宫确将门半开让春风裹着梨花香拂进来,缓缓走到宫梧桐对面的蒲团上盘膝而坐,和宫梧桐有五六分相像的面容古井无波看着他。
“好了,开始哭吧。”
宫梧桐:“……”
宫梧桐哪里还能哭得出来,端正跪直,耷拉着脑袋不吱声了。
宫确朝他脸侧伸出手,宫梧桐还以为要挨打,吓得一闭眼睛,却感觉到一股檀香在他耳边轻抚而过,似乎是勾起了一个什么东西,扯得他耳垂微微一颤。
宫梧桐暗搓搓将眼睛睁开一条缝,余光瞥见宫确的手正拈着他耳饰上的孔雀翎,眸子无情无感。
宫梧桐:“……”
宫梧桐暗叫糟糕。
宫确自幼苦修,清心寡欲惯了,从不喜欢那些花里胡哨的东西,但奈何宫梧桐爰臭美的脾性铁随纵雪青,恨不得将世间最美最华丽的东西往自己身上堆。

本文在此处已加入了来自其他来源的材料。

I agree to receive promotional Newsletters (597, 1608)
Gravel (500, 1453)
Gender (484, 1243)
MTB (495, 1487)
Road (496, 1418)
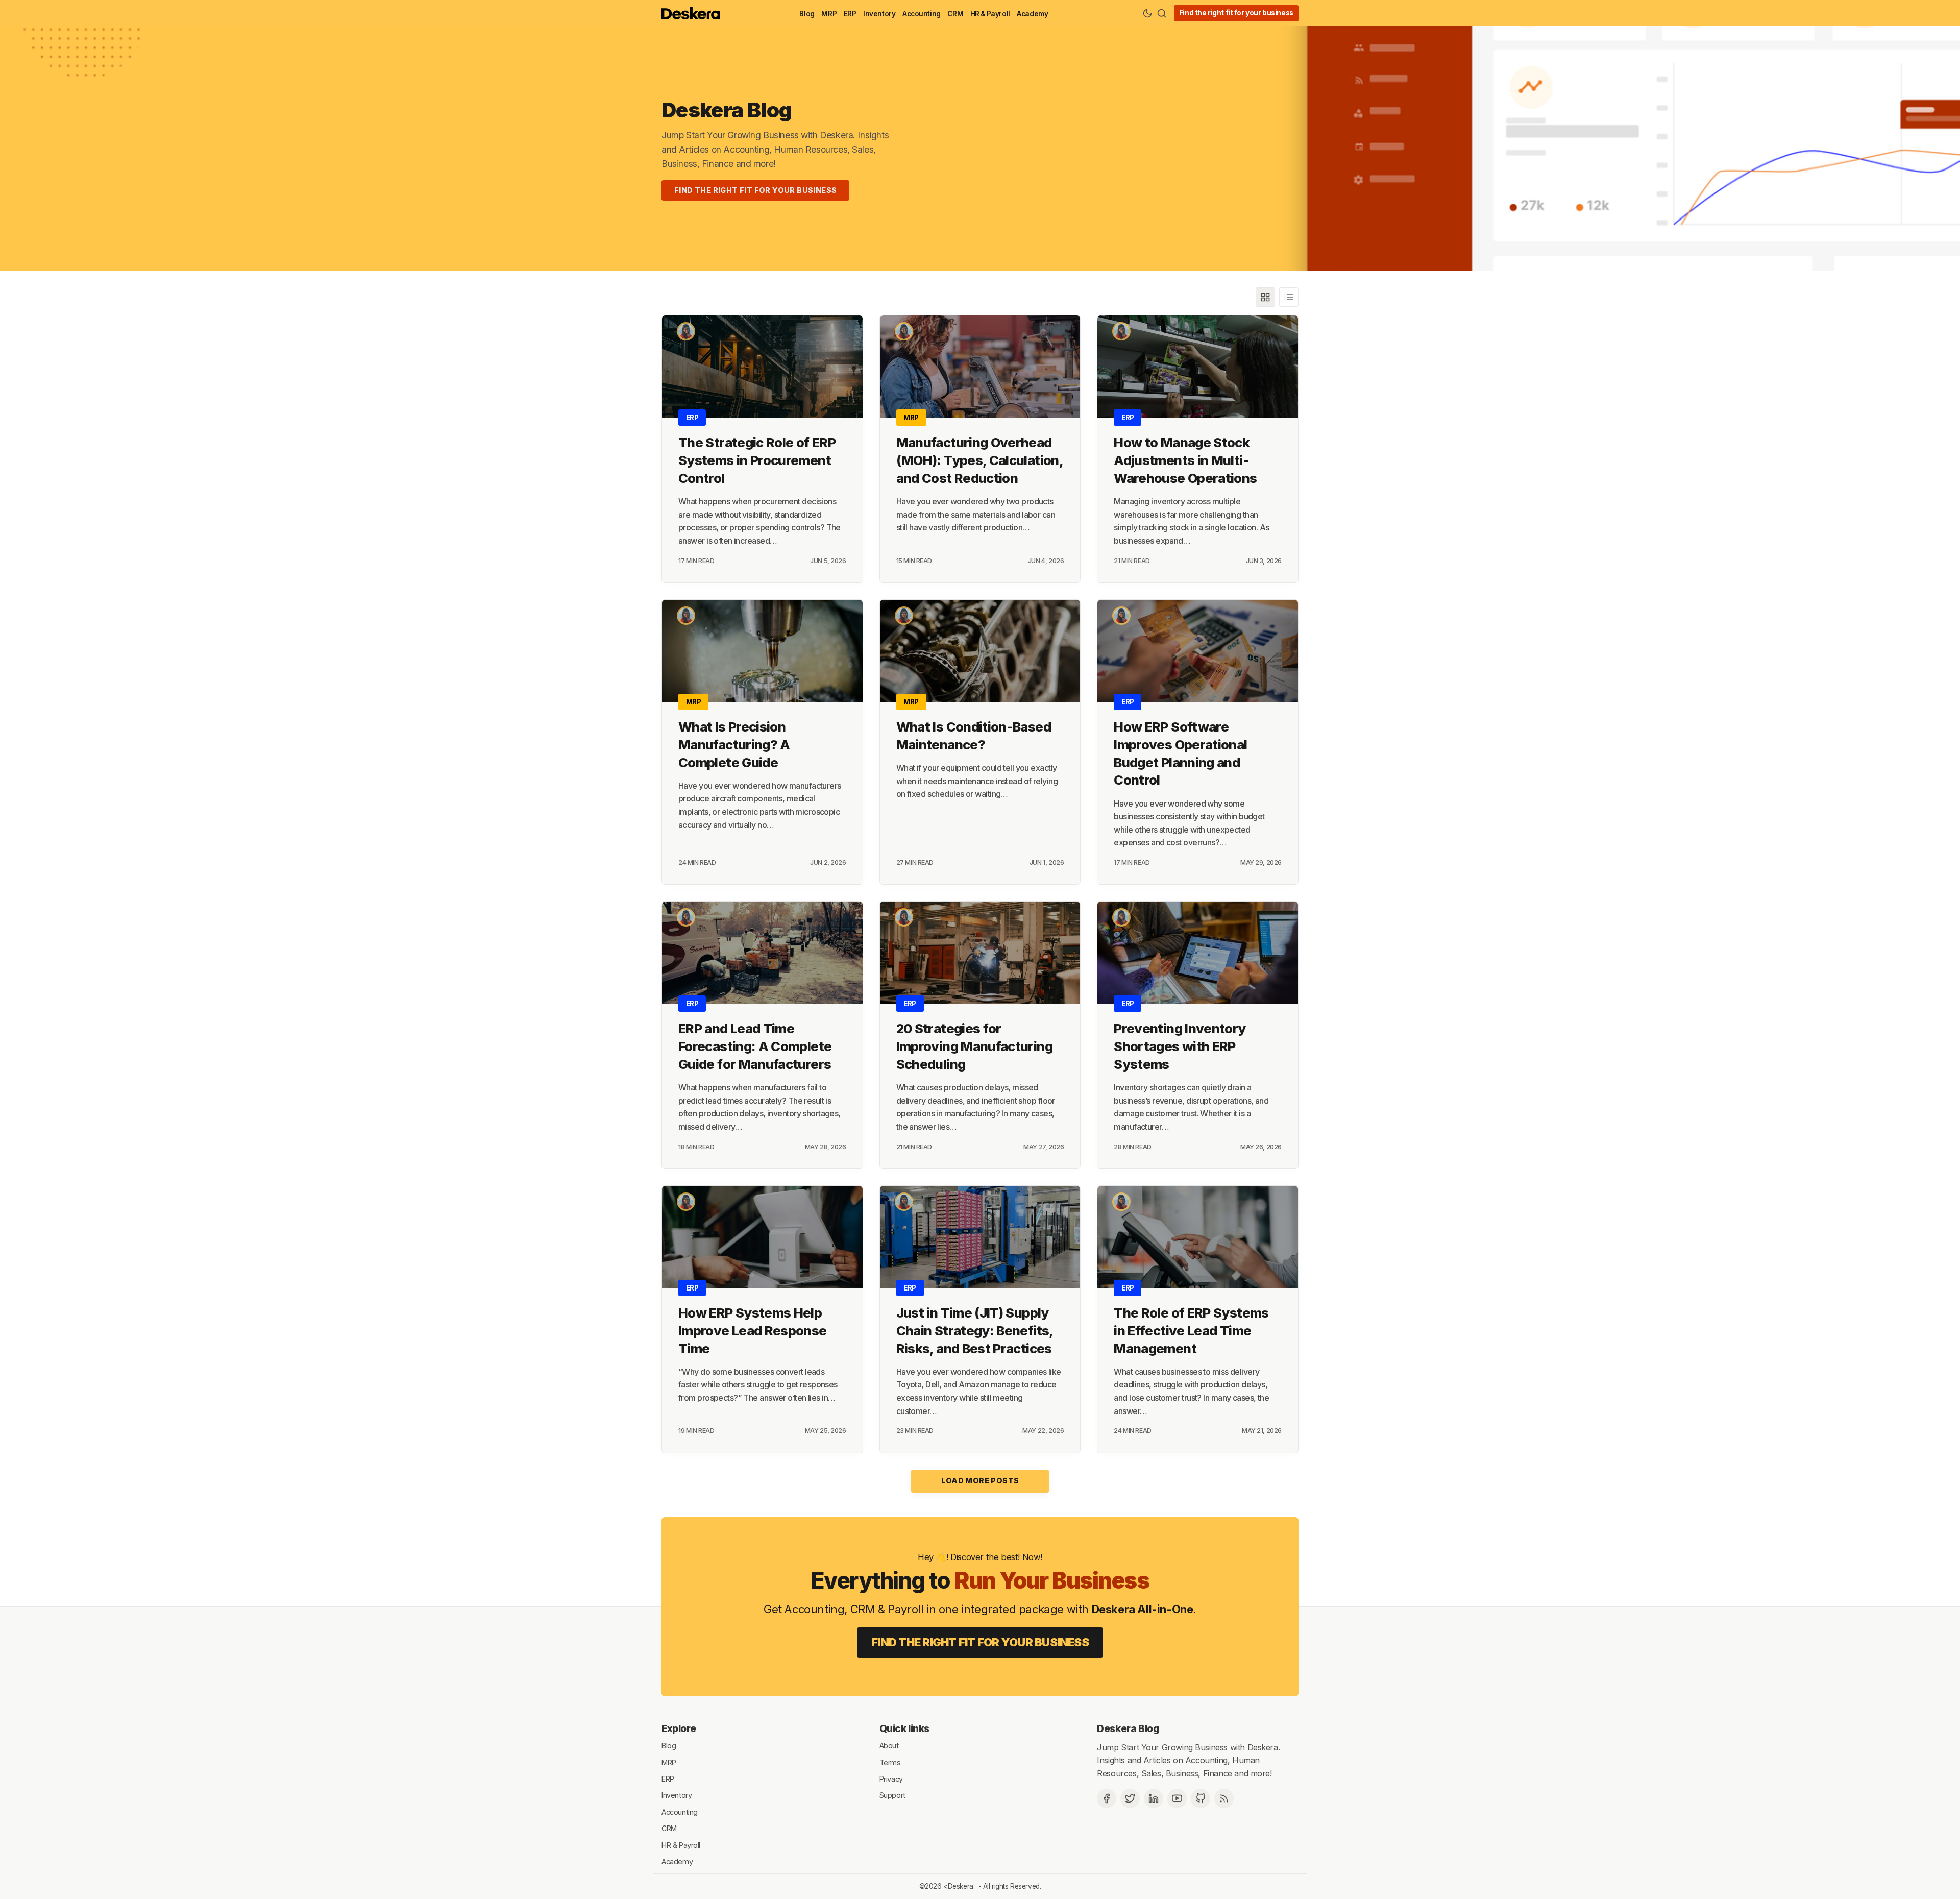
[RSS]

宫确管不住一袭艳袍的纵雪青——但凡他多说纵雪青一句,那天生勾人魂魄的魅魔就能直接面不改色把衣裳脱了,还会娇笑着倒打一耙说佛子真是个假正经。
真正经的圣尊无法,只能去管宫梧桐,省得他整日沉迷打扮,天劫时再多添心魔。
宫梧桐自幼拜入九方宗尘无瑕门下,因为整个宗门的纵容让原本只穿素色衣裳的宫梧桐彻底放飞天性,什么美穿什么,红尘苑中数十个储物格里都是他打扮的饰品。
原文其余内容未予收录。